> _How to complete this task_
All of the records must be repeated exactly as they read.
•••
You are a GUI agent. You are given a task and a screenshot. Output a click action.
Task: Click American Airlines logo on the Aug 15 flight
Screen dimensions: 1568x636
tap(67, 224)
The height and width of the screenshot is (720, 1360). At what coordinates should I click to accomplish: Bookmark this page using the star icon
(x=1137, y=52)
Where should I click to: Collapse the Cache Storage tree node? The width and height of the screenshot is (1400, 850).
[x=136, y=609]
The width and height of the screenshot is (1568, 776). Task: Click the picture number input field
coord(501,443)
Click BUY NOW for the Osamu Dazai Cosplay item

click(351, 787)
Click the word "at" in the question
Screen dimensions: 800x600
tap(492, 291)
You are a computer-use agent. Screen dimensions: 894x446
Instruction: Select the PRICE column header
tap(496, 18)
•••
> _Final answer_
You are a GUI agent. You are given a task and a screenshot. Output a click action.
Task: Click American Airlines logo on the Aug 15 flight
Screen dimensions: 1568x636
tap(67, 224)
The height and width of the screenshot is (720, 1360). At what coordinates should I click to accomplish: Bookmark this page using the star icon
(x=1137, y=52)
Where should I click to: Collapse the Cache Storage tree node? The width and height of the screenshot is (1400, 850).
[x=136, y=609]
The width and height of the screenshot is (1568, 776). Task: Click the picture number input field
coord(501,443)
Click BUY NOW for the Osamu Dazai Cosplay item

click(351, 787)
Click the word "at" in the question
Screen dimensions: 800x600
tap(492, 291)
You are a computer-use agent. Screen dimensions: 894x446
Instruction: Select the PRICE column header
tap(496, 18)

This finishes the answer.